The Centre will look to further simplify regulation and processes to reduce business costs, particularly for MSMEs, Finance Minister Nirmala Sitharaman said on April 22 during her US visit, adding that deregulation is a ‘powerful catalyst’ for industrial growth.
“Flexible labour laws, transparent land markets and simplified tax regimes must converge to create a seamless, competitive environment. Achieving this vision will require sustained collaboration between the Centre and the state governments,” Sitharaman said in her address at the Hoover Institution, at Stanford University.
“For India, scaling up manufacturing is essential to absorb a youthful workforce, reduce import dependencies and build competitive global supply chains,” FM Sitharaman added.

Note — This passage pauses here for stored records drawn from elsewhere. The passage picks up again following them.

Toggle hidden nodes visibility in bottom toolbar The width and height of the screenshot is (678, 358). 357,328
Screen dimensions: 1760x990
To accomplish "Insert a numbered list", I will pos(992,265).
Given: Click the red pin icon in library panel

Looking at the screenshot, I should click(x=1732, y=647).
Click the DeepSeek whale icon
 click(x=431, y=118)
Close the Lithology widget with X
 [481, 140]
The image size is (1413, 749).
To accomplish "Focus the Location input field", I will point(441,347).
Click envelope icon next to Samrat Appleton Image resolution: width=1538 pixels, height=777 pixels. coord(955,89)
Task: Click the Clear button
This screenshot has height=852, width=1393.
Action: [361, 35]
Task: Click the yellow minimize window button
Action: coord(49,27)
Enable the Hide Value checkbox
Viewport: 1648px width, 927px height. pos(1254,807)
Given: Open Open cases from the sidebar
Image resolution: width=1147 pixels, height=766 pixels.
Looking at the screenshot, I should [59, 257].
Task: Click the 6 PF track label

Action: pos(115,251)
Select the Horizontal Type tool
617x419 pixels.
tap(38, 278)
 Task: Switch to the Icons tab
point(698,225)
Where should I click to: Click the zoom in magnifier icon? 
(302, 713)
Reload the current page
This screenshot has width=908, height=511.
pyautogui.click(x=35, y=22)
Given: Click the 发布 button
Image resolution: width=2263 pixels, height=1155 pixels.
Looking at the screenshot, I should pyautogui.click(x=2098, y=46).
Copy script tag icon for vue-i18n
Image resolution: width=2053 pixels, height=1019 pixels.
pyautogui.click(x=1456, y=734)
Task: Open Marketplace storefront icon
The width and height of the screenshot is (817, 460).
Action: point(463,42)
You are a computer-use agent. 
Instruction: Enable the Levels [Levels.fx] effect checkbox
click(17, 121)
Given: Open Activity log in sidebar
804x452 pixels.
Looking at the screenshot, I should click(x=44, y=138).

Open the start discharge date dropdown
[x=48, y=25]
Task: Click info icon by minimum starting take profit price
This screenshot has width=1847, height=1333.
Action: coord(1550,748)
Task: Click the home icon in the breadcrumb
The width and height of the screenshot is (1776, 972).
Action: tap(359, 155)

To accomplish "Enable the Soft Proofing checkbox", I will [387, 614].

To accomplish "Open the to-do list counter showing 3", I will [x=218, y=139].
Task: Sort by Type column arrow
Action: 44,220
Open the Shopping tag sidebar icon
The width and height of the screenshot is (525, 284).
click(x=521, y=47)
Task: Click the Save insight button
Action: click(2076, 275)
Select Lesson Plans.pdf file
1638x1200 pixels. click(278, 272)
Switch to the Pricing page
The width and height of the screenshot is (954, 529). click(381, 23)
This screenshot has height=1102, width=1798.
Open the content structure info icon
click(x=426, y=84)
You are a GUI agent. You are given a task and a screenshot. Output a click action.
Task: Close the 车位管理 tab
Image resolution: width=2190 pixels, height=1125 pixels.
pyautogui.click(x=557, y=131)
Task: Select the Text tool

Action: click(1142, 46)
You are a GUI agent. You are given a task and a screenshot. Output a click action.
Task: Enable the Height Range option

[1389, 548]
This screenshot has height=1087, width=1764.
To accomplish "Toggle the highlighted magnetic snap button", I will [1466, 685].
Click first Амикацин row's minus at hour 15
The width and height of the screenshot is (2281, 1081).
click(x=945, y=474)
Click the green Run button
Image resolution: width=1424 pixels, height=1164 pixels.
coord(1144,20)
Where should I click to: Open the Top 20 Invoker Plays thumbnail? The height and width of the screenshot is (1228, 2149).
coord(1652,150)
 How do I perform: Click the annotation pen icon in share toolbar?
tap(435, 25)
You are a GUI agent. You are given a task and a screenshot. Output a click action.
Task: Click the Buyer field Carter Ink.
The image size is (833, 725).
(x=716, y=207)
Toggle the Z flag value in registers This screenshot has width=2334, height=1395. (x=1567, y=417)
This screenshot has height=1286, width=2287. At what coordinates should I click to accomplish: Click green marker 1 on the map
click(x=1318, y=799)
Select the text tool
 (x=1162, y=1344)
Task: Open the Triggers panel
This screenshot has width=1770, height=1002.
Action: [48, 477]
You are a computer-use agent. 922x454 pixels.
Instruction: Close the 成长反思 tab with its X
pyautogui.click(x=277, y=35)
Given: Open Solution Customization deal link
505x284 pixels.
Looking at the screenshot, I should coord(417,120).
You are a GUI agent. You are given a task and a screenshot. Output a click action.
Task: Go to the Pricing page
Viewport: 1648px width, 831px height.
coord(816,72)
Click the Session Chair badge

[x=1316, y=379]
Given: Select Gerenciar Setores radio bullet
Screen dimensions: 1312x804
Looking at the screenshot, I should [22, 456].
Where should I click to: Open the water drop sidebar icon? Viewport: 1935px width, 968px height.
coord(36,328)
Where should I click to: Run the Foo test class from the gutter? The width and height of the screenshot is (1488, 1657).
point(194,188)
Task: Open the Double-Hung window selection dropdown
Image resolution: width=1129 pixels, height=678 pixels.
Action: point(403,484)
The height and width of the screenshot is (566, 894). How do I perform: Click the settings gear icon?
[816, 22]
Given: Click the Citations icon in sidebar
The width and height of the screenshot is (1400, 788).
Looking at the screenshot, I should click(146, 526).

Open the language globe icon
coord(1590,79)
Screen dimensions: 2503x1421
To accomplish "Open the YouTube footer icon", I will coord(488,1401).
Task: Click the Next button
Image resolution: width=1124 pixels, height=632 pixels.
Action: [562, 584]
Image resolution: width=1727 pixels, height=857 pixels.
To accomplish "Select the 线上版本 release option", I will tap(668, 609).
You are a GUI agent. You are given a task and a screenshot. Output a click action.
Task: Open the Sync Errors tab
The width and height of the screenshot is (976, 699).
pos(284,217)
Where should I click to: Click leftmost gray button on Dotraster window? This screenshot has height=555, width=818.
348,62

The Economic Survey for 2024-25 had recommended the states to review their regulatory framework, through identifying areas for deregulation, comparing the regulations with other states and countries, and estimating the cost of each of these regulations on individual enterprises.
“Over the last decade, we have undertaken structural reforms, rationalizing over 20,000 compliances, decriminalizing business laws and digitizing public services to reduce friction,” said FM.
In the Union Budget for FY26, FM Sitharaman had announced a high-level committee to review all non-finance regulations, certifications, licenses, and permissions, expecting its recommendations within a year.
A mechanism under the Financial Stability and Development Council (FSDC) has also been set up to evaluate impact of the current financial regulations and subsidiary instructions.
Integrating MSME to Global Value Chain
During her address, FM Sitharaman said a vibrant and thriving network of small and medium enterprises is essential for manufacturing. “Our government has undertaken numerous initiatives to support the MSMEs from easing access to credit, redefining size thresholds, facilitating prompt payment from large buyers and simplifying compliance burdens,” FM said.
The Open Network for Digital Commerce, launched in April 2022, has successfully on boarded more than 7.64 lakh vendors across 616 cities in India. “Our next focus is reducing regulatory frictions, digitizing approvals and integrating MSMEs into global value chains, special support to women led and rural enterprises will help enhance economic opportunities and ensure more inclusive growth,” said Sitharaman.
India's Vibrant Startup Ecosystem
The Finance Minister hailed start-ups as the cornerstone of the India-US relationship. “For instance, a report by Indiaspora and BCG shows that Indian first-generation immigrants founded 72 unicorns, between 2018 and 2023 in the US. These unicorns were worth at least $195 billion in valuation and employed 55,000 people,” said the FM.
The US too has been foundational to India's start-up growth journey, said Sitharaman. “Not only is the US a large investor in India and Indian Start-ups, but it has also helped co-create the Global Capability Centres (GCCs) as a landscape in India,” she added. More than 65% of the GCCs in India have their headquarters in the United States. These GCCs provide high value-added services in areas such as R&D, management consulting and auditing.
While the US is a mature start-up hub - developed over 50 to 60 years - India's start-up journey has been a nascent one. “Over the course of last decade, the government's focus was on reducing the cost of entrepreneurial risk taking by removing regulatory and infrastructural barriers. For instance, around 57 regulations have been simplified for Start-ups. As a result, India now ranks second globally in innovation quality among middle income economies with top rankings in the quality of scientific publications and universities,” said the FM.
Sitharaman highlighted that 65% of India’s population is under the age of 35, and the country has an unprecedented opportunity to reap a demographic dividend, but this requires matching education and skilling with demands of ‘industry 4.0’. “India aims to educate and empower a generation that will not only work in new industries, but also lead them,” the FM said.